PROVIDED TEXT ▸
____

I will set out now count number one, the first of the
registrar charges. The others are in exactly the same terms but with a
different name. I am quoting not from the indictment but from the summons.
The first charge is that the accused, during the month of
January 1958, at the City of Regina, did counsel another
person, to wit, one Edward Joseph Leier to commit the
offence of perjury, which offence was afterwards committed by the said Edward
Joseph Leier at the examination before the Registrar of
the Saskatchewan Securities Commission held pursuant to s. 13 of The
Securities Act, 1954, on the 23rd day of January, A.D. 1958, by swearing
falsely to the following effect:
(a) that he did not make
certain representations to prospective purchasers of shares in Columbia Metals
Exploration Co. Ltd., including statements regarding the listing of the shares,
the resultant increase in the price of the shares, the financial position of
the said Company, and its association with other companies, including the Ford
Motor Company, and
[Page 42]
(b) that the information
contained in the said representations was not given to him by Walter Luboff,
and
(c) that he could not
remember certain facts which he did actually remember,
while knowing the same to be false and with intent to
mislead the said Registrar contrary to the Criminal Code, and did
thereby become a party to the said perjury by virtue of 22(1) of the Criminal
Code.
When the Registrar charges became the first seven counts in
the indictment the application to quash was based on the same argument that has
been addressed to me on this motion for habeas corpus. Its outlines are set out
in the Notice of the application.
The argument is that there is no offence at law shown in
these counts, because the examination before the Registrar of the Saskatchewan
Securities Commission which he is said to have held under s. 13 of The
Securities Act, 1954, is not a judicial proceeding within s. 112 of the Criminal
Code. Section 112 of the Criminal Code reads:
Every one commits perjury who, being a witness in a judicial
proceeding, with intent to mislead gives false evidence, knowing that the
evidence is false.
"Judicial proceeding" is defined in s. 99 of the
Code. I think the only subsection that I am concerned with is para. (iv) of
subs. (c), which reads:
(c) "judicial
proceeding" means a proceeding
* * *
(iv) before an arbitrator or
umpire, or a person or body of persons authorized by law to make an inquiry and
take evidence therein under oath,
* * *
I next set out s. 13 of The Saskatchewan Securities Act, which
reads:
13. The registrar may and shall when so directed by the
commission require any further information or material to be submitted by any
applicant or any registered person or company within a specified time and may
require verification by affidavit or otherwise of any information or material
then or previously submitted or may require the applicant or the registered
person or any partner, officer, director or employee of the registered person
or company to submit to examination under oath.

____

EXERCISE DIRECTIONS ▸ Extend the court's reasoning on the perjury charges, picking up directly after the quoted s. 13 of The Saskatchewan Securities Act.

____

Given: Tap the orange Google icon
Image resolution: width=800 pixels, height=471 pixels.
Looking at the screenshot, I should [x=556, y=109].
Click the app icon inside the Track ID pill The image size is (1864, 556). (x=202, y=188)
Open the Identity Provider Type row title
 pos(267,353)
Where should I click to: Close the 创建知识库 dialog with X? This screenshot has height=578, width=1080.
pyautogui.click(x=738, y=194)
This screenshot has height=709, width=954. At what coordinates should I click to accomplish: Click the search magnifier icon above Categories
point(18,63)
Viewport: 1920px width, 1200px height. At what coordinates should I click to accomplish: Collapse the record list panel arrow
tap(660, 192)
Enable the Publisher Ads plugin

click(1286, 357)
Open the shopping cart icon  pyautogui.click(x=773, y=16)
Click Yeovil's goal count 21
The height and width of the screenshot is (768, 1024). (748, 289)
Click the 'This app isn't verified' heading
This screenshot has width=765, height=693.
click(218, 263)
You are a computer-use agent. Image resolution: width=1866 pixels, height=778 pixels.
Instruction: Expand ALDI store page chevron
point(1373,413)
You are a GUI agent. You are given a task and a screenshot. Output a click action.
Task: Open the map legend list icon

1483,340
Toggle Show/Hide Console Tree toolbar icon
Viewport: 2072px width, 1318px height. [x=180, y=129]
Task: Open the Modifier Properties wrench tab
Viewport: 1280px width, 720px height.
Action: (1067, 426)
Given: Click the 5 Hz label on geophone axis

____

THE RESPONSE ▸
[Page 43]
Counsel for the applicant submits that this section does not
authorize the registrar to make an inquiry or examination. His argument is that
if it did so authorize the registrar the concluding words of the section would
be, not "to submit to examination under oath" but "to submit to
examination under oath before him".
That is reducing the argument to its simplest elements. The
answer that is made by the Crown to it is that the plain meaning of the section
is that the registrar has this power to require the named person, in this case,
to submit to examination under oath and that the section cannot mean anything
else but submit to examination under oath before him.
Two other parts of the Act are referred to in support of
that argument. The first is s. 2(5) (f), which defines
"fraud", in part, as
the making of a material false statement in any application,
information, material or evidence submitted or given to the commission or the
registrar under the provisions of this Act or the regulations, or in any prospectus
or return filed with the commission;
The subsection that I have just read, it is argued,
contemplates the giving of information, material or evidence to the registrar.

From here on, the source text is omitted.